It’s amazing the things that people argue about on the internet. Here’s a typically spot-on review of the last Dan Brown book by Clive James in Prospect Magazine. In it James cites the following criticism of Brown’s prose…
Dr Sienna Brown, described as a “pretty, young woman”, in keeping with Dan Brown’s gift for inserting the fatal extra comma that he or one of his editors believes to be a sign of literacy.
Ah, commas. Awkward little things. We’re all guilty of overusing them sometimes. Me included. I now include a ‘get the commas’ routine as part of every revision process, though I doubt I catch every one.
What fascinates me here though is the argument that ensues in the comments on that article. This begins with someone pointing out…
I think Brown got his comma right in “pretty, young woman.” Like that, it means a woman who is both young and pretty. No comma (a “pretty young woman”) and it would have been a woman who was only approximately young.

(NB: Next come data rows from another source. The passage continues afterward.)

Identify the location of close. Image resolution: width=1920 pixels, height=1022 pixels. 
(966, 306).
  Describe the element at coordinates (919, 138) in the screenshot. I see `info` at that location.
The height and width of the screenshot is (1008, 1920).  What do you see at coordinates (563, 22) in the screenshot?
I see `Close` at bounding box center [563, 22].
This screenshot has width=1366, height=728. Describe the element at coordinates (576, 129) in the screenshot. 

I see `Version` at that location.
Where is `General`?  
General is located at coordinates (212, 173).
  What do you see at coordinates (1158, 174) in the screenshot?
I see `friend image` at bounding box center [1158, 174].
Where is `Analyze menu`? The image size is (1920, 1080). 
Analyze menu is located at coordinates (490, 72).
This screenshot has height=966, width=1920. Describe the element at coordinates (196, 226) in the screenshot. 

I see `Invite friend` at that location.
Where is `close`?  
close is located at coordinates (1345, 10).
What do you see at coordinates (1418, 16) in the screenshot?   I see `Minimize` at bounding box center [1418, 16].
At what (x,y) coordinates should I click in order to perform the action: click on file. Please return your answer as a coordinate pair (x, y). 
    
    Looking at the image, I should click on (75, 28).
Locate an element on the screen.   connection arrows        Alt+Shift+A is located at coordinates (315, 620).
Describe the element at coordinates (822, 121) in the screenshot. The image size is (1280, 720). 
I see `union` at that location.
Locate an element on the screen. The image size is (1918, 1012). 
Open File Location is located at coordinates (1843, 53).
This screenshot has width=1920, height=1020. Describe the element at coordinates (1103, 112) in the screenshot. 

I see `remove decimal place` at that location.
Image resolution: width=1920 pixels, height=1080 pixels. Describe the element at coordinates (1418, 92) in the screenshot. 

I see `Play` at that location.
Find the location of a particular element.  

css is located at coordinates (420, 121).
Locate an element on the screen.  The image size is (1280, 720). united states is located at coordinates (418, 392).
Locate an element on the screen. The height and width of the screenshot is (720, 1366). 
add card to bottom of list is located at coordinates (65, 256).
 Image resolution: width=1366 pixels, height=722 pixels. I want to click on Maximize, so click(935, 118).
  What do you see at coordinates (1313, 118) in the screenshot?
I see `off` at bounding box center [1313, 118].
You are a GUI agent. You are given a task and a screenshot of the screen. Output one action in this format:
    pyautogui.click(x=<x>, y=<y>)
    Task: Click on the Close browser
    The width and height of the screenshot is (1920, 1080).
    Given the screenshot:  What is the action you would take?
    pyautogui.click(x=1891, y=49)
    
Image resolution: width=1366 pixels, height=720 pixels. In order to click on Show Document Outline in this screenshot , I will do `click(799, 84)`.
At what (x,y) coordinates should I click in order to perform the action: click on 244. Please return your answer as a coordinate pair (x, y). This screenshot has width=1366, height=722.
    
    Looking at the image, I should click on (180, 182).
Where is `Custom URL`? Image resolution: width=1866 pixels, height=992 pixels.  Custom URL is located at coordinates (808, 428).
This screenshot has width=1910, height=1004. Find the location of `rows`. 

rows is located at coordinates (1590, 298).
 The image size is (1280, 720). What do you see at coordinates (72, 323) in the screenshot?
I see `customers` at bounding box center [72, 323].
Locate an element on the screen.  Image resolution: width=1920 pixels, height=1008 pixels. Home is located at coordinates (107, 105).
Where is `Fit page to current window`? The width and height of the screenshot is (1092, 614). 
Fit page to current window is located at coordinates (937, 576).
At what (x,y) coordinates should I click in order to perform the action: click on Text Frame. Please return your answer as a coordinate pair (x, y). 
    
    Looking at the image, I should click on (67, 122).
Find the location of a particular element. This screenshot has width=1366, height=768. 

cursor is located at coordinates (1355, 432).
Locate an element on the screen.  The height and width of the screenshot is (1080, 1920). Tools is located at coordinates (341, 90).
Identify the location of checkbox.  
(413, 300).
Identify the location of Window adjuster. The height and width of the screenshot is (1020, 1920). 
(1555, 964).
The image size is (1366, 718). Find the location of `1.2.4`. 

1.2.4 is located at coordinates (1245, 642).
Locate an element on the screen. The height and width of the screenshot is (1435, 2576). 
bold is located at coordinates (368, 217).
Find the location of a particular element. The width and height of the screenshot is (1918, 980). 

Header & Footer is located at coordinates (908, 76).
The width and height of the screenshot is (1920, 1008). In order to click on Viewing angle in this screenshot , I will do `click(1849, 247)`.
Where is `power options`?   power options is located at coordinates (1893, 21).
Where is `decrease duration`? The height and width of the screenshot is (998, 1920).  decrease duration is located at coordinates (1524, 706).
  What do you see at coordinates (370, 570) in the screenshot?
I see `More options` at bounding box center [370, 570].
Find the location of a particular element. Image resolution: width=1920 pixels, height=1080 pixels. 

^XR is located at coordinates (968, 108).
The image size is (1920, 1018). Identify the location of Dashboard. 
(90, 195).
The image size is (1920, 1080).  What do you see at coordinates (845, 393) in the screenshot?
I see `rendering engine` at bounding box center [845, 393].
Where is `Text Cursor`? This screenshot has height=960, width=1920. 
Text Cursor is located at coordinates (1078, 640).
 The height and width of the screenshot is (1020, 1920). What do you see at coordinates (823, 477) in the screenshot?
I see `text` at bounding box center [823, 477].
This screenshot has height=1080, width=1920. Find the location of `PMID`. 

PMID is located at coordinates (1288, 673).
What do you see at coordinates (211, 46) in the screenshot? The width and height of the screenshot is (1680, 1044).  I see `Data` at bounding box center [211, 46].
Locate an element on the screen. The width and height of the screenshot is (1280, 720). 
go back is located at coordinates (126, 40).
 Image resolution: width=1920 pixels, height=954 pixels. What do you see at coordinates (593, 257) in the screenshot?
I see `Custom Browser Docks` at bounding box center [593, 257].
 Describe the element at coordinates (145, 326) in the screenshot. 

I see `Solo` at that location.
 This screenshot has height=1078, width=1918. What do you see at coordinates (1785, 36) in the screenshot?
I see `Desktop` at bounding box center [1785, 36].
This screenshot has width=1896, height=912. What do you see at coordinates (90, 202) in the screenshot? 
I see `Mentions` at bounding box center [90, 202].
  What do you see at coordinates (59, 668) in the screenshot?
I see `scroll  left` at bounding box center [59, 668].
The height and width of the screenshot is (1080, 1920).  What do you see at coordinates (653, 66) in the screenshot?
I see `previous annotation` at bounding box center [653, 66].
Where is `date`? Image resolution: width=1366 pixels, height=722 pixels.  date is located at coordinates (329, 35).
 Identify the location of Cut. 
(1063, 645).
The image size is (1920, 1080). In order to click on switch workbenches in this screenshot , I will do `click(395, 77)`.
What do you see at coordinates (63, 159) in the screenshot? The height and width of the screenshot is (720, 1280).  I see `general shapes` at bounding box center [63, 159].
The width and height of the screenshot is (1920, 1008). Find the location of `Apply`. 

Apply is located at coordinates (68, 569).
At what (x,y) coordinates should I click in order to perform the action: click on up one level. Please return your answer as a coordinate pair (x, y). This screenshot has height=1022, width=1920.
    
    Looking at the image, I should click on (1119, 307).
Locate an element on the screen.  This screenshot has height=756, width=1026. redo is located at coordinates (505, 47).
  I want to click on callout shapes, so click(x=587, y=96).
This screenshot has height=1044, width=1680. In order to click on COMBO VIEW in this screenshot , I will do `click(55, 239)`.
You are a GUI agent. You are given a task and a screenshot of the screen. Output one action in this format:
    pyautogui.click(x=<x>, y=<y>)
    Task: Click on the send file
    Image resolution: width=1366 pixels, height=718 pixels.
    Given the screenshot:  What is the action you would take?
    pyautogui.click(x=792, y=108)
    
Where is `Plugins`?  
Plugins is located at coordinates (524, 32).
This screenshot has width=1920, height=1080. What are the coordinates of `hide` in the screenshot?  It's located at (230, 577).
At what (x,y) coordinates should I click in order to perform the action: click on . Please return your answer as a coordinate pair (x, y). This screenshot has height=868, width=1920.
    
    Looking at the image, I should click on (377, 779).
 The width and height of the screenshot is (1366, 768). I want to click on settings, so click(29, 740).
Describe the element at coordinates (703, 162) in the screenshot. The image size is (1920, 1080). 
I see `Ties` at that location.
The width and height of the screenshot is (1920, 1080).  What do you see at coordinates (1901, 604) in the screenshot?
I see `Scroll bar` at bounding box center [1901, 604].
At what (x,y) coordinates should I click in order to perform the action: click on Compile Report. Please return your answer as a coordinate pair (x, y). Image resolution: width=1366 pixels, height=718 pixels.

And it descends into some pretty heated bickering after that. I’m not going to try to rule on this argument. I’m not qualified. If I wanted to use the phrase I’d write ‘pretty young woman’ because it seems to me to make more sense. ‘Young woman’ is a connected idea. You wouldn’t write ‘distracted, young woman’. So why throw in that extra comma for the adjective ‘pretty’?
There’s a tip there, by the way. When faced with a dilemma it’s often worthwhile to think of it from a different perspective. Ask yourself ‘what would I do if I changed a word or two here?’
An awful lot of writing questions can be answered by common sense, a little work and a determination not to write ugly. Honest.